Stored data entries —
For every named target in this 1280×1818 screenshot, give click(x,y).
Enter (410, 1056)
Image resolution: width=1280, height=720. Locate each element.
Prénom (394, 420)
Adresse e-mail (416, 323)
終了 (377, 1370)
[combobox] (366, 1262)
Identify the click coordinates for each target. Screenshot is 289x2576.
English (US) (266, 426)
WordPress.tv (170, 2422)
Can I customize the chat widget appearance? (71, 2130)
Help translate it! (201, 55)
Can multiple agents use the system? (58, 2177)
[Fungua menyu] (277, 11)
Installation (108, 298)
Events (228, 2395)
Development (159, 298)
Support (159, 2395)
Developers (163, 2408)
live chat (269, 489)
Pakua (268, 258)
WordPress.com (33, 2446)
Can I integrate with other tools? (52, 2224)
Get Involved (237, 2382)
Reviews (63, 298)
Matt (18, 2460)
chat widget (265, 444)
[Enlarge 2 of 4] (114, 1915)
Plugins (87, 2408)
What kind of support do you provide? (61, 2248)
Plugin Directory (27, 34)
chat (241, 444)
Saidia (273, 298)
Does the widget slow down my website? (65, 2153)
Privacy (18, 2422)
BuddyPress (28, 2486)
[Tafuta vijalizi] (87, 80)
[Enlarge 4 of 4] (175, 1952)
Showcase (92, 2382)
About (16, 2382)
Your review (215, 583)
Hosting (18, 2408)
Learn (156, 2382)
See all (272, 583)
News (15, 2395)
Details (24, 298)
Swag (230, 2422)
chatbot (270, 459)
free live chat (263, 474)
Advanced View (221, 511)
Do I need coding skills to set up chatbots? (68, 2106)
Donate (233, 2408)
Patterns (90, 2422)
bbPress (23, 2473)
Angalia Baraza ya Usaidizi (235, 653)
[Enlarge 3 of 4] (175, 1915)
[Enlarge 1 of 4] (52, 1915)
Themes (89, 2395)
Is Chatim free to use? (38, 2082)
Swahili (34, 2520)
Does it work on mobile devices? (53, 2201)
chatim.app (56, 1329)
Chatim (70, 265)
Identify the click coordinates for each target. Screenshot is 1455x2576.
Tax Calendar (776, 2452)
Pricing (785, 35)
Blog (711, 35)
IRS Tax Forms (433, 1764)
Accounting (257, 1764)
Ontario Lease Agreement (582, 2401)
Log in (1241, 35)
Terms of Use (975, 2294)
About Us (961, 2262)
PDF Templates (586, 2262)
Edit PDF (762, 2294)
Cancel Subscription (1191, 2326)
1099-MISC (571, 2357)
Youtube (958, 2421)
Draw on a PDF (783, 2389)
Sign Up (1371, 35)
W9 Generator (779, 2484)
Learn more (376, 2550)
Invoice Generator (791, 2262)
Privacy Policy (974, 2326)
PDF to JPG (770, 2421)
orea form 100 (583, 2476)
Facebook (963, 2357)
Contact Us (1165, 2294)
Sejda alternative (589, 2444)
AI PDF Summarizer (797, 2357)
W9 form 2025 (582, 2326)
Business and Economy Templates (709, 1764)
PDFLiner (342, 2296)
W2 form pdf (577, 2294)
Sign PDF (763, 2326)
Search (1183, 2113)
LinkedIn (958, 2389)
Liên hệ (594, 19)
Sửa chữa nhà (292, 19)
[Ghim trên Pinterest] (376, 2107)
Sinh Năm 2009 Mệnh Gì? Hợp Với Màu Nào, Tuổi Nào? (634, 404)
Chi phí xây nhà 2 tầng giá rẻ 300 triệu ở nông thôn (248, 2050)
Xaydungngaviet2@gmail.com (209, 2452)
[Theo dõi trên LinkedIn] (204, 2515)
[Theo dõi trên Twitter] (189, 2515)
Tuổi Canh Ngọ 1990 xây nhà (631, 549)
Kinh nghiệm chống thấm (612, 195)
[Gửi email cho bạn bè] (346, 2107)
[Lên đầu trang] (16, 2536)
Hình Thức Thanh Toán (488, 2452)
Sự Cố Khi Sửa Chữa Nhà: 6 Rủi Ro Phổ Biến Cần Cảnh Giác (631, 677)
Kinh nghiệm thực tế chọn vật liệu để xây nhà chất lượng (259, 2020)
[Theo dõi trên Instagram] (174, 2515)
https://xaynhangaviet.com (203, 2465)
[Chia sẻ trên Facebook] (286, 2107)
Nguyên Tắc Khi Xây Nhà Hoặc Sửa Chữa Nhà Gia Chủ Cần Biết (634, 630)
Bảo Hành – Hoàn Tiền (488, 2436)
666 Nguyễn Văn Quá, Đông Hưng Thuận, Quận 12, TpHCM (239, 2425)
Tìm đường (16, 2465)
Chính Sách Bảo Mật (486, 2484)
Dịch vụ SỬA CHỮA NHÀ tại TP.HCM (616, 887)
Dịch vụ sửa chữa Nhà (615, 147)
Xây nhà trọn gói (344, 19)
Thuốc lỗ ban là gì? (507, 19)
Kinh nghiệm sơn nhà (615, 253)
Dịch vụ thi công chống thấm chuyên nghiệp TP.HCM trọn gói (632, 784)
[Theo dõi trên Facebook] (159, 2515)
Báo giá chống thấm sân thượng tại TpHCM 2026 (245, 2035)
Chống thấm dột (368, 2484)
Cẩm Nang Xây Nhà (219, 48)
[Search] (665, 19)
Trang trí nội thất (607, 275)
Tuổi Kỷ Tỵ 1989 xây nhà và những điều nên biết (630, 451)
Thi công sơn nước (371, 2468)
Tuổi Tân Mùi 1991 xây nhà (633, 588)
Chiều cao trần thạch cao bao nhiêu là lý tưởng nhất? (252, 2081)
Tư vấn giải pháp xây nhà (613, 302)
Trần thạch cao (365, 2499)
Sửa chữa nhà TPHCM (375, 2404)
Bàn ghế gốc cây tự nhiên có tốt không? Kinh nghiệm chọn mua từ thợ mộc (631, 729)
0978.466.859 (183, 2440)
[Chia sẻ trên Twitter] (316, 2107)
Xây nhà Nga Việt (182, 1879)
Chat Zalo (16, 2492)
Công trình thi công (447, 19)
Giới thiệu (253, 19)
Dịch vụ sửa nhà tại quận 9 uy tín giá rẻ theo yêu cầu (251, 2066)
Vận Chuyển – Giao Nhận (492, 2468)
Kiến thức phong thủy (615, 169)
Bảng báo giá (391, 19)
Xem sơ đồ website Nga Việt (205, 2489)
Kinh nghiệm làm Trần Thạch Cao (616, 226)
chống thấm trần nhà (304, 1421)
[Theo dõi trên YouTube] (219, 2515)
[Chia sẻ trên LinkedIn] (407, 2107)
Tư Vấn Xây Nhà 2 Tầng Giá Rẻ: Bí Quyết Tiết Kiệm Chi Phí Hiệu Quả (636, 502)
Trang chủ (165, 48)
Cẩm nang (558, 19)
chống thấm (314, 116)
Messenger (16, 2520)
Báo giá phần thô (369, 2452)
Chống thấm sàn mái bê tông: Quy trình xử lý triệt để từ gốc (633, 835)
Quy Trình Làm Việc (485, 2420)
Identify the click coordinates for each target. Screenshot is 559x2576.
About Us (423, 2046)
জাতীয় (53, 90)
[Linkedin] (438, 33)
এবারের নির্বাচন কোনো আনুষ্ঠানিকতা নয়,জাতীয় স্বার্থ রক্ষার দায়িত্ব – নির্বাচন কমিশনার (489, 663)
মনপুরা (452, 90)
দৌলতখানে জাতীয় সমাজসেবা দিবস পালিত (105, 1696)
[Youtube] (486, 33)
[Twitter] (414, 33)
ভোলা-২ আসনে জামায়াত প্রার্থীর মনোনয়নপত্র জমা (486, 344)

What you are asked to do —
Give the records above again, word for word.

Finished exercise —
For every named target in this 1280×1818 screenshot, give click(x,y).
Enter (410, 1056)
Image resolution: width=1280, height=720. Locate each element.
Prénom (394, 420)
Adresse e-mail (416, 323)
終了 (377, 1370)
[combobox] (366, 1262)
Identify the click coordinates for each target. Screenshot is 289x2576.
English (US) (266, 426)
WordPress.tv (170, 2422)
Can I customize the chat widget appearance? (71, 2130)
Help translate it! (201, 55)
Can multiple agents use the system? (58, 2177)
[Fungua menyu] (277, 11)
Installation (108, 298)
Events (228, 2395)
Development (159, 298)
Support (159, 2395)
Developers (163, 2408)
live chat (269, 489)
Pakua (268, 258)
WordPress.com (33, 2446)
Can I integrate with other tools? (52, 2224)
Get Involved (237, 2382)
Reviews (63, 298)
Matt (18, 2460)
chat widget (265, 444)
[Enlarge 2 of 4] (114, 1915)
Plugins (87, 2408)
What kind of support do you provide? (61, 2248)
Plugin Directory (27, 34)
chat (241, 444)
Saidia (273, 298)
Does the widget slow down my website? (65, 2153)
Privacy (18, 2422)
BuddyPress (28, 2486)
[Tafuta vijalizi] (87, 80)
[Enlarge 4 of 4] (175, 1952)
Showcase (92, 2382)
About (16, 2382)
Your review (215, 583)
Hosting (18, 2408)
Learn (156, 2382)
See all (272, 583)
News (15, 2395)
Details (24, 298)
Swag (230, 2422)
chatbot (270, 459)
free live chat (263, 474)
Advanced View (221, 511)
Do I need coding skills to set up chatbots? (68, 2106)
Donate (233, 2408)
Patterns (90, 2422)
bbPress (23, 2473)
Angalia Baraza ya Usaidizi (235, 653)
[Enlarge 3 of 4] (175, 1915)
[Enlarge 1 of 4] (52, 1915)
Themes (89, 2395)
Is Chatim free to use? (38, 2082)
Swahili (34, 2520)
Does it work on mobile devices? (53, 2201)
chatim.app (56, 1329)
Chatim (70, 265)
Identify the click coordinates for each target. Screenshot is 1455x2576.
Tax Calendar (776, 2452)
Pricing (785, 35)
Blog (711, 35)
IRS Tax Forms (433, 1764)
Accounting (257, 1764)
Ontario Lease Agreement (582, 2401)
Log in (1241, 35)
Terms of Use (975, 2294)
About Us (961, 2262)
PDF Templates (586, 2262)
Edit PDF (762, 2294)
Cancel Subscription (1191, 2326)
1099-MISC (571, 2357)
Youtube (958, 2421)
Draw on a PDF (783, 2389)
Sign Up (1371, 35)
W9 Generator (779, 2484)
Learn more (376, 2550)
Invoice Generator (791, 2262)
Privacy Policy (974, 2326)
PDF to JPG (770, 2421)
orea form 100 (583, 2476)
Facebook (963, 2357)
Contact Us (1165, 2294)
Sejda alternative (589, 2444)
AI PDF Summarizer (797, 2357)
W9 form 2025 (582, 2326)
Business and Economy Templates (709, 1764)
PDFLiner (342, 2296)
W2 form pdf (577, 2294)
Sign PDF (763, 2326)
Search (1183, 2113)
LinkedIn (958, 2389)
Liên hệ (594, 19)
Sửa chữa nhà (292, 19)
[Ghim trên Pinterest] (376, 2107)
Sinh Năm 2009 Mệnh Gì? Hợp Với Màu Nào, Tuổi Nào? (634, 404)
Chi phí xây nhà 2 tầng giá rẻ 300 triệu ở nông thôn (248, 2050)
Xaydungngaviet2@gmail.com (209, 2452)
[Theo dõi trên LinkedIn] (204, 2515)
[Theo dõi trên Twitter] (189, 2515)
Tuổi Canh Ngọ 1990 xây nhà (631, 549)
Kinh nghiệm chống thấm (612, 195)
[Gửi email cho bạn bè] (346, 2107)
[Lên đầu trang] (16, 2536)
Hình Thức Thanh Toán (488, 2452)
Sự Cố Khi Sửa Chữa Nhà: 6 Rủi Ro Phổ Biến Cần Cảnh Giác (631, 677)
Kinh nghiệm thực tế chọn vật liệu để xây nhà chất lượng (259, 2020)
[Theo dõi trên Instagram] (174, 2515)
https://xaynhangaviet.com (203, 2465)
[Chia sẻ trên Facebook] (286, 2107)
Nguyên Tắc Khi Xây Nhà Hoặc Sửa Chữa Nhà Gia Chủ Cần Biết (634, 630)
Bảo Hành – Hoàn Tiền (488, 2436)
666 Nguyễn Văn Quá, Đông Hưng Thuận, Quận 12, TpHCM (239, 2425)
Tìm đường (16, 2465)
Chính Sách Bảo Mật (486, 2484)
Dịch vụ SỬA CHỮA NHÀ tại TP.HCM (616, 887)
Dịch vụ sửa chữa Nhà (615, 147)
Xây nhà trọn gói (344, 19)
Thuốc lỗ ban là gì? (507, 19)
Kinh nghiệm sơn nhà (615, 253)
Dịch vụ thi công chống thấm chuyên nghiệp TP.HCM trọn gói (632, 784)
[Theo dõi trên Facebook] (159, 2515)
Báo giá chống thấm sân thượng tại TpHCM 2026 (245, 2035)
Chống thấm dột (368, 2484)
Cẩm Nang Xây Nhà (219, 48)
[Search] (665, 19)
Trang trí nội thất (607, 275)
Tuổi Kỷ Tỵ 1989 xây nhà và những điều nên biết (630, 451)
Thi công sơn nước (371, 2468)
Tuổi Tân Mùi 1991 xây nhà (633, 588)
Chiều cao trần thạch cao bao nhiêu là lý tưởng nhất? (252, 2081)
Tư vấn giải pháp xây nhà (613, 302)
Trần thạch cao (365, 2499)
Sửa chữa nhà TPHCM (375, 2404)
Bàn ghế gốc cây tự nhiên có tốt không? Kinh nghiệm chọn mua từ thợ mộc (631, 729)
0978.466.859 (183, 2440)
[Chia sẻ trên Twitter] (316, 2107)
Xây nhà Nga Việt (182, 1879)
Chat Zalo (16, 2492)
Công trình thi công (447, 19)
Giới thiệu (253, 19)
Dịch vụ sửa nhà tại quận 9 uy tín giá rẻ theo yêu cầu (251, 2066)
Vận Chuyển – Giao Nhận (492, 2468)
Kiến thức phong thủy (615, 169)
Bảng báo giá (391, 19)
Xem sơ đồ website Nga Việt (205, 2489)
Kinh nghiệm làm Trần Thạch Cao (616, 226)
chống thấm trần nhà (304, 1421)
[Theo dõi trên YouTube] (219, 2515)
[Chia sẻ trên LinkedIn] (407, 2107)
Tư Vấn Xây Nhà 2 Tầng Giá Rẻ: Bí Quyết Tiết Kiệm Chi Phí Hiệu Quả (636, 502)
Trang chủ (165, 48)
Cẩm nang (558, 19)
chống thấm (314, 116)
Messenger (16, 2520)
Báo giá phần thô (369, 2452)
Chống thấm sàn mái bê tông: Quy trình xử lý triệt để từ gốc (633, 835)
Quy Trình Làm Việc (485, 2420)
Identify the click coordinates for each target. Screenshot is 559x2576.
About Us (423, 2046)
জাতীয় (53, 90)
[Linkedin] (438, 33)
এবারের নির্বাচন কোনো আনুষ্ঠানিকতা নয়,জাতীয় স্বার্থ রক্ষার দায়িত্ব – নির্বাচন কমিশনার (489, 663)
মনপুরা (452, 90)
দৌলতখানে জাতীয় সমাজসেবা দিবস পালিত (105, 1696)
[Youtube] (486, 33)
[Twitter] (414, 33)
ভোলা-২ আসনে জামায়াত প্রার্থীর মনোনয়নপত্র জমা (486, 344)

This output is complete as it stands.